Opposition says meeting inconclusive
Egyptian opposition groups said on Sunday a meeting with Vice President Omar Suleiman was positive but had done nothing specific to meet their demands for a complete political overhaul in Egypt.
The government said the sides had agreed to draft a road map for talks. A statement after the meeting indicated President Hosni Mubarak would stay in power to oversee changes, which is likely to anger protesters in Cairo's Tahrir Square demanding he leave now.
"Representatives from all political parties, civil societies and the council of Wise Men met with Vice President Omar Suleimen today and agreed to draft a road map," a cabinet spokesman said.
He said the meeting did not include the views of youth activists, who have been the driving force of protests against Mubarak's 30-year rule.
Abdel Monem Aboul Fotouh, a senior member of the opposition Muslim Brotherhood which joined the talks despite the fact it is officially banned, said the government statement represented "good intentions but does not include any solid changes".
"We need President Mubarak to issue presidential decrees to change articles 76, 77, dissolve the parliament, release all political detainees the government knows very well, end emergency status," he said.

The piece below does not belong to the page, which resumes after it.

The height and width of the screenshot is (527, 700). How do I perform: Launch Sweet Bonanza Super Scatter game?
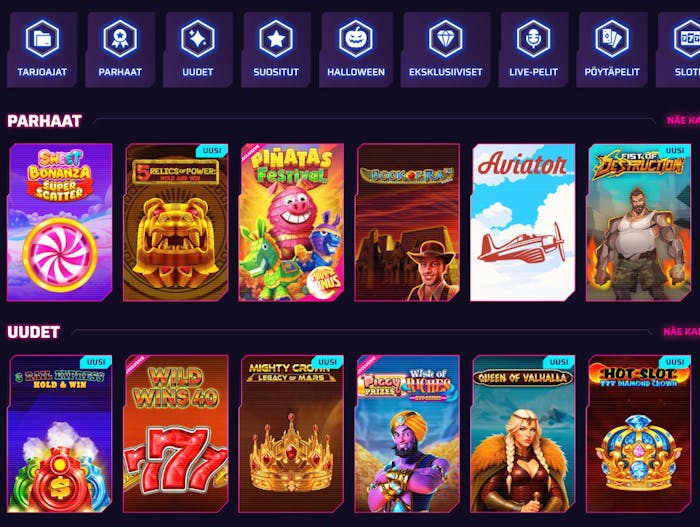(60, 222)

"Until then, the youth will remain on the streets and at the same time, discussions will continue," he said.
Aboul Fotouh was referring to an article of the constitution covering presidential elections, which now effectively put Mubarak's ruling party in a position to choose the next president, and another that allows the president to run for unlimited presidential terms.
According to a statement issued by the government, the sides agreed to form a committee to study constitutional and other reforms to propose changes by the first week of March.

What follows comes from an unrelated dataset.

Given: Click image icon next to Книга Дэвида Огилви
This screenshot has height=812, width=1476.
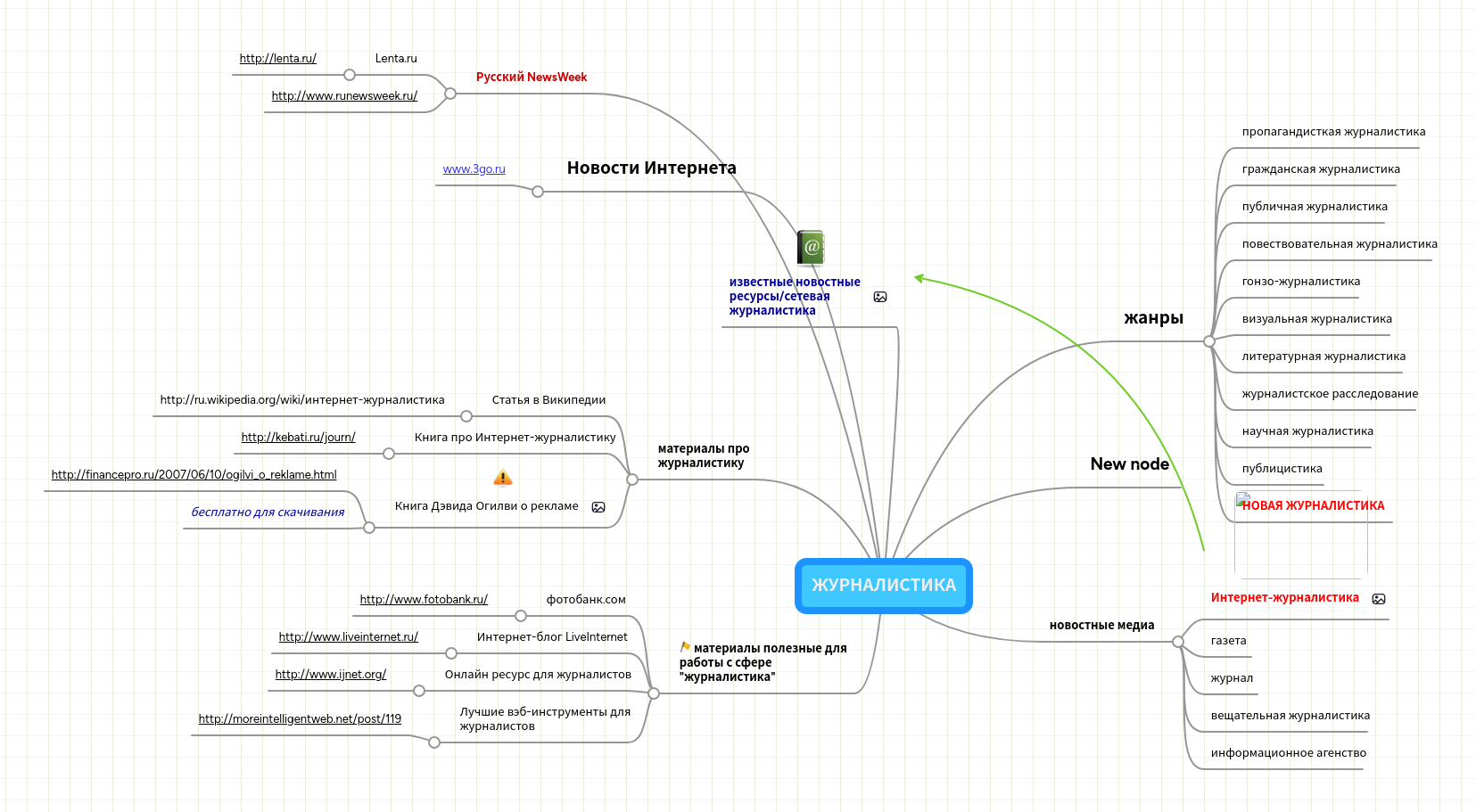Looking at the screenshot, I should coord(598,507).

The statement also said the sides agreed on lifting the state of emergency based on the "security situation". Critics say emergency law, in force for decades, was used to stifle dissent.
"The meeting was positive in general but it is only the beginning. We appreciated Omar Suleiman meeting with us independently after a general meeting with all political forces," Mustafa Naggar, coordinator for Mohamed ElBaradei's National Association for Change, said after the talks.
"We demanded a full democratic transformation and not partial reforms. But Suleiman responded: 'Democracy comes in stages and I am keen that there is a peaceful transitional period and civilian rule'."
Many of the opposition parties, including the Brotherhood, had said they would not meet any government representatives before Mubarak left power. The Brotherhood said on Saturday it had the right to abandon talks if they were not going anywhere.
On Saturday, Suleiman met prominent independent and mainstream opposition figures to go through possible options for a transition of power.
The group, calling themselves "The Council of Wise Men", have proposed a compromise whereby Mubarak signs over his powers to Suleiman but remains in office in a ceremonial capacity.
Their idea is for Suleiman to lead a transitional administration charged with carrying out political reform. He has urged the demonstrators to go home and help the country return to work.
Publicly at least, Suleiman, intelligence chief until Mubarak appointed him his deputy last month, appears to be taking the leading role in charting Egypt's future.